1- The reason that Laurie doesn't come home with People of Wal-Mart stories from work is that Ft Wayne has People of Glenbrook Square instead.
2- I go to Sbarro's to get a double-crust pizza slice and two barely-comprehending Hispanic workers tell me "We don' have them." Cross Sbarro's off my list.
3- The directories place conveniently around the place are severely out-of-date. Reminded me of maps of the world circa 1300 AD.
4- Three of four anchor stores had men's wallets without all the features I wanted ranging from $28- $40. Sears had a better wallet than the one I had for $18. Go figure.
5- Kiosk workers have the single most boring job in Ft Wayne (now that most security is automated). But that still doesn't mean I'm going to try a sample of face moisturizer to enliven your day. Sympathy only goes so far.
6- Best way to deflect Kiosk salespeople? Look at the person with you over your shoulder and keep walking.
7- A great way to attract people into a store (say a sports cap store) is to plaster all over the place signs saying "Clearance items 10-15% off", then have the customer wander all the way to the back of the shop (a real trick in a tiny store) to find a small display of said clearance items (say a 2X2 table with a dozen or so caps on it). Just sayin'.

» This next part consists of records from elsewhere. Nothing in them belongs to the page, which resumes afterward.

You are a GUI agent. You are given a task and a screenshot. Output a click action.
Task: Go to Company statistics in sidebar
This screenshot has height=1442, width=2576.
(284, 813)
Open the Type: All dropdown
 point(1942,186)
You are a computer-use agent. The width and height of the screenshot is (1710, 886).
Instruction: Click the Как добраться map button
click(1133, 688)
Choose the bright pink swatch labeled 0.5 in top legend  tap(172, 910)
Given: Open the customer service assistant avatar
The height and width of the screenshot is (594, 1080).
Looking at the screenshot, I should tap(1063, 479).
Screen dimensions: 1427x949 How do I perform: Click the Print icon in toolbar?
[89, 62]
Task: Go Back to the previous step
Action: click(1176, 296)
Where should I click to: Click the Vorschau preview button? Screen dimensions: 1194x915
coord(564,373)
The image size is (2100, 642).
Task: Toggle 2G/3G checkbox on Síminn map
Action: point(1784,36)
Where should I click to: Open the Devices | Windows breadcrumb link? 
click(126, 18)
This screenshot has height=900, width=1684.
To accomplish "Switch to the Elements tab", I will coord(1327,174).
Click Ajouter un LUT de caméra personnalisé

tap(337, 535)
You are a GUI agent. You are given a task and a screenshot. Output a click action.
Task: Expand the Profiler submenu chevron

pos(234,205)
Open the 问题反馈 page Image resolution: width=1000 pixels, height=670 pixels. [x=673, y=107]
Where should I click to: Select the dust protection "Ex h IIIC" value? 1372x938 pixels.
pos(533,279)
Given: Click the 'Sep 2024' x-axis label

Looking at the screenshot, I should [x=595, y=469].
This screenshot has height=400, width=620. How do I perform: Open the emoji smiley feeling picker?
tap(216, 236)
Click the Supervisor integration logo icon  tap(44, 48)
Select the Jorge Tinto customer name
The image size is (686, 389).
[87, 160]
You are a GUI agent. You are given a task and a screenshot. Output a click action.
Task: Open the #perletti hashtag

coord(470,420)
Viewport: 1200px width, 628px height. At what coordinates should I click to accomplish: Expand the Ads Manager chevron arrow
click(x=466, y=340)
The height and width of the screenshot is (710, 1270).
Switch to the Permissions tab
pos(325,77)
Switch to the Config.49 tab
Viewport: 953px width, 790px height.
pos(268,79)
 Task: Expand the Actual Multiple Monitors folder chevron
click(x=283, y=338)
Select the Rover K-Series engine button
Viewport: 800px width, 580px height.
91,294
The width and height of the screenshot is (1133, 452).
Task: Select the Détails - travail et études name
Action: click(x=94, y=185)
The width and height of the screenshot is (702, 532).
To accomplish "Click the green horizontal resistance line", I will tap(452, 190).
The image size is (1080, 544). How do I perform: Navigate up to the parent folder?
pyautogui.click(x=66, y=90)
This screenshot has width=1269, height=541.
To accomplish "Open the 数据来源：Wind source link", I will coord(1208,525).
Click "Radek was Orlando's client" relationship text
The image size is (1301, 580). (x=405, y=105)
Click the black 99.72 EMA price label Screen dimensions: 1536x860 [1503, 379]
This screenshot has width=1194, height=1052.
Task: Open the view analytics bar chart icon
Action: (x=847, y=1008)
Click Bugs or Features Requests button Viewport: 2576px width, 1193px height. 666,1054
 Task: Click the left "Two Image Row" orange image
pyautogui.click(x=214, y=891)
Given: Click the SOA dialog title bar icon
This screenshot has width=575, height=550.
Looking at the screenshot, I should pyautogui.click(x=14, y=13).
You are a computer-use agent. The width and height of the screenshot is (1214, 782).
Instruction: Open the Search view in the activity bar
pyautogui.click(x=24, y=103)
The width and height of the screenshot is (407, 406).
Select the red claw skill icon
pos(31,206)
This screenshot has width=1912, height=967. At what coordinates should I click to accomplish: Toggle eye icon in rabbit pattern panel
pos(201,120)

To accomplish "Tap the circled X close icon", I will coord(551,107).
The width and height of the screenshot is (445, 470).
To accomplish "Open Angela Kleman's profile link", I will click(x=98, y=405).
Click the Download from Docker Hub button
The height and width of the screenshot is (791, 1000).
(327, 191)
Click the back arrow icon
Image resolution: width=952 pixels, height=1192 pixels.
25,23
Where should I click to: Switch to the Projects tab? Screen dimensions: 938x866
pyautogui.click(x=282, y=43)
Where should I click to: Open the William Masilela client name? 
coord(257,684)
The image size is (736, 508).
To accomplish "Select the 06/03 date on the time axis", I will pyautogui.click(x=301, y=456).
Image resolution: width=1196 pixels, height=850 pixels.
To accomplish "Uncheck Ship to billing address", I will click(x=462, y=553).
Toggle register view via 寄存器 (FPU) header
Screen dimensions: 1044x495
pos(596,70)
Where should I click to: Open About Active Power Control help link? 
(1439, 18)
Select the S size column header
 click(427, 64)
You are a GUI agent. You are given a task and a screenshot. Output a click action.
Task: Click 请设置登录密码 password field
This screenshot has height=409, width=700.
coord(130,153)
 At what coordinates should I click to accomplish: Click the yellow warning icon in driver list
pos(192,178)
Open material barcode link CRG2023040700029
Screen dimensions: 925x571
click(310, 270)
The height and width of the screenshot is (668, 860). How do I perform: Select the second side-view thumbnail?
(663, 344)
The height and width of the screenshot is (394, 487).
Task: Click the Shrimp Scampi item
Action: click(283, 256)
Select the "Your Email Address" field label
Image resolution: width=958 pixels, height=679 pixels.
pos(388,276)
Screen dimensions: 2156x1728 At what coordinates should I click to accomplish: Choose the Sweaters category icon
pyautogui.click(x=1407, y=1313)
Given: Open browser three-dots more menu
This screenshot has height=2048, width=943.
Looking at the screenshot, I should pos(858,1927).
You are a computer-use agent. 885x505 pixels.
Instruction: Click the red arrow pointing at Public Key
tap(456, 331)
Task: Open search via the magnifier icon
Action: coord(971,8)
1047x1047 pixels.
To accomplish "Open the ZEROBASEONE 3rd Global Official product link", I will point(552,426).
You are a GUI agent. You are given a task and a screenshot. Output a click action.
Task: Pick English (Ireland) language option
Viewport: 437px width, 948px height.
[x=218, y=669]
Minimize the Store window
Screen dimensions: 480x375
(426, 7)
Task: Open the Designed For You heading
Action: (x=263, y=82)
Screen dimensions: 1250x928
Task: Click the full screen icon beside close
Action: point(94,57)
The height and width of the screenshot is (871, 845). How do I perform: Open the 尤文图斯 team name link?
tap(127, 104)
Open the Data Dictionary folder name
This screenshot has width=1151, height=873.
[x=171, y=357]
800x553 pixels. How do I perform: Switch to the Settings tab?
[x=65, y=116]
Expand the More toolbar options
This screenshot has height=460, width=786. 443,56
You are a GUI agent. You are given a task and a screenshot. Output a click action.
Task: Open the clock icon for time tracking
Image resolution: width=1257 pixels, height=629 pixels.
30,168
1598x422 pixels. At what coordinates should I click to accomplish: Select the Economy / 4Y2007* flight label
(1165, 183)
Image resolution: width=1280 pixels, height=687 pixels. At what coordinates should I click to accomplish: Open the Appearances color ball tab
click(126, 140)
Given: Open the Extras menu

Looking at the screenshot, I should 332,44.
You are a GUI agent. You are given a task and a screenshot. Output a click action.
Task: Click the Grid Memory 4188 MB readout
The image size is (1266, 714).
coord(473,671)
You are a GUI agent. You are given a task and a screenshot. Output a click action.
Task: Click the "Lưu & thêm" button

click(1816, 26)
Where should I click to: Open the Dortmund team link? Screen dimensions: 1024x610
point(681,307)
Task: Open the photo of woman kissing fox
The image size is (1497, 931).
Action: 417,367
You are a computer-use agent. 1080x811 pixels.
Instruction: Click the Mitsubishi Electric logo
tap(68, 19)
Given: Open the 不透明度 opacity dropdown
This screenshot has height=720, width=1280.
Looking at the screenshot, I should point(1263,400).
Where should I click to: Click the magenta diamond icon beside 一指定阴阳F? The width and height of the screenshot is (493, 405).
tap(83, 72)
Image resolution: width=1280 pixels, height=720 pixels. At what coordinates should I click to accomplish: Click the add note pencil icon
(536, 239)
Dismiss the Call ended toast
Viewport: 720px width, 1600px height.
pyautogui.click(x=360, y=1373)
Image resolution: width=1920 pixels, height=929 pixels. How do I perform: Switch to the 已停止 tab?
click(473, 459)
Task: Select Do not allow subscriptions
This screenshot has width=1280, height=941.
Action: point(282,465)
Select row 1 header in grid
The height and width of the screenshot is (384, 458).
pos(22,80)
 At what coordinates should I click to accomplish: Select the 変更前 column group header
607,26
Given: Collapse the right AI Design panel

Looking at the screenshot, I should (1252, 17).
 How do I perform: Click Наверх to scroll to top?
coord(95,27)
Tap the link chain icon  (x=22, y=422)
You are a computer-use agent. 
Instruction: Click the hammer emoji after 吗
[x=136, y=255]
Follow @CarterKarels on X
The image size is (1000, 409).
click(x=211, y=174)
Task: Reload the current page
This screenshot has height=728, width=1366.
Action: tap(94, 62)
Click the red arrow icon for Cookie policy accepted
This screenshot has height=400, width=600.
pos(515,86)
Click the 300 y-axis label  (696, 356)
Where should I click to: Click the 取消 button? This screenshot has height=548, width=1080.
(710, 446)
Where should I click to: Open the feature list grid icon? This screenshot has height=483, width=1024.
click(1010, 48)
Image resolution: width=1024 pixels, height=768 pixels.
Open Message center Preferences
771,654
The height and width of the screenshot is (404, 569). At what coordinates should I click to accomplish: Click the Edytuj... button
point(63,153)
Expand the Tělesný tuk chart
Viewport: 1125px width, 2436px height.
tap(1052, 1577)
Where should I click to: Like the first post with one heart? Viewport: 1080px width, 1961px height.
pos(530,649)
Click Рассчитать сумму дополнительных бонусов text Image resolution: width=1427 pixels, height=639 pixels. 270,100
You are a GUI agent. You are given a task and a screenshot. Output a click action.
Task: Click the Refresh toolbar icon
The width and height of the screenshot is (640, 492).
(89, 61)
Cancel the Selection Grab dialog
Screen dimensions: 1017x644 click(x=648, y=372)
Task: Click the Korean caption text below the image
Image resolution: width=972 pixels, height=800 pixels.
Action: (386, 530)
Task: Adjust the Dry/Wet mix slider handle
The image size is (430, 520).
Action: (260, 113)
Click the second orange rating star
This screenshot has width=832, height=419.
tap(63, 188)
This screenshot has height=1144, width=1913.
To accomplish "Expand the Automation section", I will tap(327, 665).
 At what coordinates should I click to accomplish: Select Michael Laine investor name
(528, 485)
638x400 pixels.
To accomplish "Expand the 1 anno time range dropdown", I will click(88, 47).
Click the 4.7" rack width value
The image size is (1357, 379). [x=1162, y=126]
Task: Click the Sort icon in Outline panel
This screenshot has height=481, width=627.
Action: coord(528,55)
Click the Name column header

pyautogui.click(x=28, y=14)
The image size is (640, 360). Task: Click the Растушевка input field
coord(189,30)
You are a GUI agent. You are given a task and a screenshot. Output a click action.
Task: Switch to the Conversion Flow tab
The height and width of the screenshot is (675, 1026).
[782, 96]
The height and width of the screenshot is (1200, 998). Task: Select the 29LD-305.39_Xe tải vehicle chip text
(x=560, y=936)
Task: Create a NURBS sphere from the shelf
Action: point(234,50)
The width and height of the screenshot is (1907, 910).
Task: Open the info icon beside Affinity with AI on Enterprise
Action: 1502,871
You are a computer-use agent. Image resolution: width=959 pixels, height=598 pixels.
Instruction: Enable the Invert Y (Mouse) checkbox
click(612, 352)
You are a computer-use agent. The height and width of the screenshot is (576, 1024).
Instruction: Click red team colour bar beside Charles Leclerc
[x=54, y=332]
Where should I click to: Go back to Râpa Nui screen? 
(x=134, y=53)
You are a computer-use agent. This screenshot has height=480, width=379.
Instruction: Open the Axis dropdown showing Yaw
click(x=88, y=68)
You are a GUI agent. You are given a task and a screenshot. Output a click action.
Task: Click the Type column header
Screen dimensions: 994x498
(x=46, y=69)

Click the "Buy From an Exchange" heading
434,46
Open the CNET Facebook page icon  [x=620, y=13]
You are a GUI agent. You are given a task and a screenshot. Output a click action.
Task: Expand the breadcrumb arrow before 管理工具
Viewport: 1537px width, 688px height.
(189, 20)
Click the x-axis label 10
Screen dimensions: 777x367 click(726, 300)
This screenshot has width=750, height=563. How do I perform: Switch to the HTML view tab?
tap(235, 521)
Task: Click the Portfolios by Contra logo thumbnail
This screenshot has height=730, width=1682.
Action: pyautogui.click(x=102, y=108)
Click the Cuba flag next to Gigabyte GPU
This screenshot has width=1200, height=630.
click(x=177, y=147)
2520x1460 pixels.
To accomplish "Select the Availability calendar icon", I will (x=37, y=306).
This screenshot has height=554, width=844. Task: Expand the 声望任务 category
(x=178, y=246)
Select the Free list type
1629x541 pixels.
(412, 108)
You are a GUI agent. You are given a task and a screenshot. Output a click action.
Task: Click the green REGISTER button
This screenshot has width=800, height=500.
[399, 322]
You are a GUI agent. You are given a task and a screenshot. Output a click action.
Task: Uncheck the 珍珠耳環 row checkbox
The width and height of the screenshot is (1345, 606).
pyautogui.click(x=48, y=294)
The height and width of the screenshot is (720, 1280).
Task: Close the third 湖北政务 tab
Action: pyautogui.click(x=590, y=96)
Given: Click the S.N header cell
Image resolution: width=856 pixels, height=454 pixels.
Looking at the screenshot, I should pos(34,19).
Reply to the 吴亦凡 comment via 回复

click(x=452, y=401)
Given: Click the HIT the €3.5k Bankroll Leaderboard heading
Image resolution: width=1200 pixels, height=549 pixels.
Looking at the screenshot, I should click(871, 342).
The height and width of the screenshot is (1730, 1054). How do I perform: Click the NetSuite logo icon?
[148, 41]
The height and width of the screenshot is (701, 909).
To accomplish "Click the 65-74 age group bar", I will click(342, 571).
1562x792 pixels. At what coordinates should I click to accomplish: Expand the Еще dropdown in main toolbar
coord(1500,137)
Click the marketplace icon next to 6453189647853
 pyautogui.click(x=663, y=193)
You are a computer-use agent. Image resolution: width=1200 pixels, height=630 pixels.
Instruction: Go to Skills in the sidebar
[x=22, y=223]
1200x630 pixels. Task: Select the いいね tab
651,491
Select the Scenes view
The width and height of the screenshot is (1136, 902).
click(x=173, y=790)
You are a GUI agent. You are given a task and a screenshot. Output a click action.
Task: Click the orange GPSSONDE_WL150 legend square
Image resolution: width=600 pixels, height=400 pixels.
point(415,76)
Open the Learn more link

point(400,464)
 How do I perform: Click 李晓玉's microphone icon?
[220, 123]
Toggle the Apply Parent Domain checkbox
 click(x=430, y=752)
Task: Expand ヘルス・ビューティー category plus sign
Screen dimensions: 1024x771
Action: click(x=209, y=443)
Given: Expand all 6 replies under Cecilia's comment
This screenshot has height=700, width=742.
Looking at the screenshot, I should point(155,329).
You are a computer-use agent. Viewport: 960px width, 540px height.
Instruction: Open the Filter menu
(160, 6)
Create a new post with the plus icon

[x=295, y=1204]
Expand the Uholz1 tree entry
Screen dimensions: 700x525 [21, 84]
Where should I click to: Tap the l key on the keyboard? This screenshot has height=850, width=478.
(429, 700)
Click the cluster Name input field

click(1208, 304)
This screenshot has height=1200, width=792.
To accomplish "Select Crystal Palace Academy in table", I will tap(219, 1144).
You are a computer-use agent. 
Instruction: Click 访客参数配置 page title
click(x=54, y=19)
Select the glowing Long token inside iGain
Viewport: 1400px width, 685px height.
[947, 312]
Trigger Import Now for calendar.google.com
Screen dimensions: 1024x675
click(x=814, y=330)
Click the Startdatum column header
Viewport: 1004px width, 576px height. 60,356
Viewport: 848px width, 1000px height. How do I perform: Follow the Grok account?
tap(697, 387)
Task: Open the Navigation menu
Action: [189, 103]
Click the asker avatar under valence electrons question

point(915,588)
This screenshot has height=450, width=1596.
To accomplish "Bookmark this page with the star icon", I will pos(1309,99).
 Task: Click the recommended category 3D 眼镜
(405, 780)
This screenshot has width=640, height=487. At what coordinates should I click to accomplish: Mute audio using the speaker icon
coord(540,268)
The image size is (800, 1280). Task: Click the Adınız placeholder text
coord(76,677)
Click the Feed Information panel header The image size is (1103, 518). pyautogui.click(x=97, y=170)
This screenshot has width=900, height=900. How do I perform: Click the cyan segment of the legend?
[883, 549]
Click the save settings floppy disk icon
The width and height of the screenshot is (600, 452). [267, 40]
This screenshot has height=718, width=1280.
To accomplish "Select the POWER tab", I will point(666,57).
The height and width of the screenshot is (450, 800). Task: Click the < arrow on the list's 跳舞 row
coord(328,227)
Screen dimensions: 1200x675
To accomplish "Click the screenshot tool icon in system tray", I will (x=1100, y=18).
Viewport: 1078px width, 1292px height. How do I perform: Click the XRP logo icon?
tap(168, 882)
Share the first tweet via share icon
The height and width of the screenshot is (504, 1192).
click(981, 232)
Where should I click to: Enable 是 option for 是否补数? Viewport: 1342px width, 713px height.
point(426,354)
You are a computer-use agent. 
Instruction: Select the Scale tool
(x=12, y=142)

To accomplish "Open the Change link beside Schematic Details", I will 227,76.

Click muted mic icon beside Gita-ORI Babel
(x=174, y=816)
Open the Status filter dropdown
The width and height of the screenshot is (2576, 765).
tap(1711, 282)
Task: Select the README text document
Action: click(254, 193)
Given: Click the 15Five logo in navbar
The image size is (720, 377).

8- Six, count 'em six, jewelry stores INSIDE the mall- but spend two years harassing the Mike's Car Wash in the parking lot until they leave so you can tear it down and build a Jareds on the spot. Think about that the next time you think you pay a fair price for jewelry.
9- Chik-Fil-A still in the food court, Burger
10- Dippin Dots now in a vending machine.
Totally unrelated, we saw a Kingfisher on the canal yesterday.
Noisy little bugger.
PS- just looked at my feedjit, and I must be on the list again. Last night, Google (AKA "Simi Valley, California" ) was on my blog a total of 11 times in 26 minutes between 11 PM and 12 AM. Hi, guys!